D’après Lars Straub, « quand les abeilles sont à la recherche de nourriture sur des plantes contaminées, elles peuvent ingérer du pollen, du nectar ou simplement les gouttelettes d’eau que la plante a produits, eux aussi contaminés ». On ne sait pas encore si c’est l’absorption directe du poison via du pollen contaminé qui provoque les effets néfastes sur le sperme des abeilles mâles.

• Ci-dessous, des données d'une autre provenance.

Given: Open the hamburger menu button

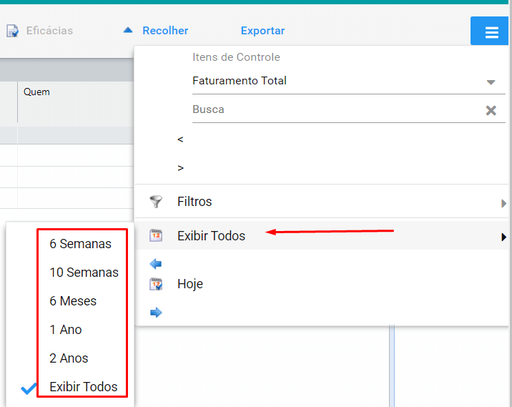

Selon Junko Tokumoto, un expert de l’université japonaise de Kobe cité dans la publication bernoise, il est établi que les insecticides produisent des réactions de stress oxydatif. Or, les spermatozoïdes, par la composition de leur membrane cellulaire, y sont particulièrement sensibles. Il se pourrait également que l’effet des néonicotinoïdes soit indirect. Le poison handicaperait les abeilles-nourrices qui s’occupent des jeunes mâles. Il pourrait réduire l’activité de leurs glandes hypopharyngiennes, qui produisent protéines, lipides et vitamines destinés aux larves.

Le varroa et autres facteurs de déclin

Les résultats de cette étude devraient cependant être considérés comme le pire scénario, commente Tjeerd Blacquière de l’université de Wageningen aux Pays-Bas, qui n’a pas participé à l’étude bernoise. « Dans cette expérience, la durée d’exposition aux néonicotinoïdes (cinquante jours) ne correspond pas à la réalité. En nature, la floraison des cultures ne dure jamais aussi longtemps », dit-il. Pour y voir clair, le biologiste néerlandais préconise une étude de terrain, en utilisant du pollen réel.

Différents facteurs ont déjà été avancés pour expliquer le déclin des abeilles : changements climatiques, virus, fragmentation de l’habitat, manque de ressources alimentaires à certaines périodes de l’année ou encore l’acarien parasite varroa qui sévit sur tout l’hémisphère nord, s’attaquant aux colonies d’abeilles. « Le facteur principal est certainement le varroa, déclare Lars Straub. Mais chacun des autres facteurs a sa part de responsabilité. Ils opèrent à un niveau différent et interagissent les uns avec les autres. » Les nénicotinoïdes se rajoutent à cette liste.